The Fondation Louis Vuitton is an architectural wonder, utilising a so called glass “greenhouse” aesthetic to help blend in with the gardens at Bois de Boulogne. The idea is ingenious, more so that that the designer managed to do what most thought impossible; putting a smile on French critic’s faces.

Shanghai Tower by Gensler

It is difficult to know where to start when talking about Shanghai Tower. Finished in 2015, it seems like this enormous structure is some sort of miracle in almost every regard. Not only is it the tallest building in China, and second tallest in the world, but it somehow also achieved money saving techniques on a near unbelievable level. As to whether it was worth the effort is another story.

Gensler regional manager, Xiaomei Lee, explained that the rounded design of the structure, plus an experimental wind tunnel, were the keys to the achievements. The lack of angles make the building typhoon proof, Lee elaborated, and the wind tunnel managed to save an astonishing $58 million in required building materials, leaving a lot of money left over to play the bingo Canada has to offer!

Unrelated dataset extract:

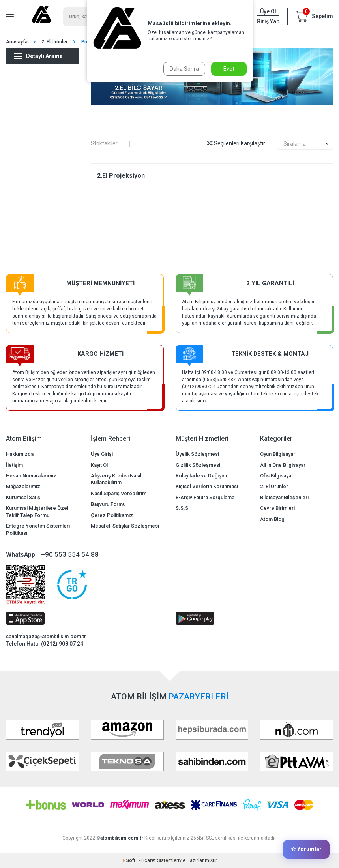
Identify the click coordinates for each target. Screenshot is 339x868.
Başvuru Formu (108, 504)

432 Park Avenue By Rafael Viñoly

432 Park Avenue is a controversial building to be sure, but is still an achievement in its own right. A book could be written about how the building is as generic as possible in shape, despite also stretching high above the Manhattan skyline like an enormous finger. To be sure, some have called 432 Park Avenue a bland eyesore, while others marvel at the fact that it is somehow able to resist strong wind, despite having the structural shape of a needle.

Regardless of the building being frowned on in terms of visual appeal, few argue that the building is a marvel in regards to weather resistance. With the building complete, and still standing strong in the face of fierce weather, it is clear that skylines could soon be altered forever, assuming the style catches on.